▸ **TASKS AND EXERCISES**
1/ Rewrite the coal facility news report, starting with "The port authority" and going on through "Vancouver air quality.", and change "barges" to "vessels".
2/ In the coal facility news report, turn the paragraph that begins "The proposed facility would process" into a short bulleted list that keeps its main facts.

SELECTED PASSAGE section start

May 17, 2017 - The Vancouver Fraser Port Authority and Fraser Surrey Docks are in front of a Federal Court this week following the approval of permit to build and operate a coal transfer facility.


Environmental groups, along with several municipalities, have been fighting the proposal for nearly five years.


Voters Taking Action on Climate Change Director Kevin Washbrook says decision making at the port is “fundamentally broken.”


“There’s this built-in conflict in the Port in the fact that it’s a regulator, acting in the public interest, and a landlord that is approving projects that it funds its operations through. And when we learn that the Port was reporting our activities to the coal lobby and hiding its sponsorship of coal lobby industry events, we really started to wonder whose interest the Port was looking out for.”


Karen Campbell, a lawyer for Ecojustice, says the question of the coal facility comes down to Canada’s climate change commitments.


“I mean the truth is this is dirty coal from the United States that’s really just being shipped through Canada for export to Asia. Whether that should continue I think is pretty clear. We don’t need to be shipping dirty coal through Canada.”

 

Fraser Surrey Docks


She says they’re asking the court to send the project back to the drawing board and resubmit it through a process that meets fair requirements.


The port authority refused to comment on the matter noting it is still under judicial review. Fraser Surrey Docks has yet to respond to our request for comment.


The Port of Vancouver granted Fraser Surrey Docks a Direct Transfer Coal Project Permit back in 2014.


The proposed facility would process up to four-million metric tonnes of coal per year, which would be loaded onto barges and moved to Texada Island, before being shipped internationally.

 

Concerns about the facility have ranged from climate implications of burning the coal at its destination to fears about the impact of coal dust on Metro Vancouver air quality.

SELECTED PASSAGE section end
DATA SECTION section start

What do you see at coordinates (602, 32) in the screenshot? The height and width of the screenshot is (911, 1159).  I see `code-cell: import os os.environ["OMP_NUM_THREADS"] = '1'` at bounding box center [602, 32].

DATA SECTION section end

▸ **ANSWERS TO EACH TASK**
1/
The port authority refused to comment on the matter noting it is still under judicial review. Fraser Surrey Docks has yet to respond to our request for comment.


The Port of Vancouver granted Fraser Surrey Docks a Direct Transfer Coal Project Permit back in 2014.


The proposed facility would process up to four-million metric tonnes of coal per year, which would be loaded onto vessels and moved to Texada Island, before being shipped internationally.

 

Concerns about the facility have ranged from climate implications of burning the coal at its destination to fears about the impact of coal dust on Metro Vancouver air quality.

2/
- The facility would process up to four million metric tonnes of coal per year.
- The coal would be loaded onto barges.
- The barges would move it to Texada Island.
- From there it would be shipped internationally.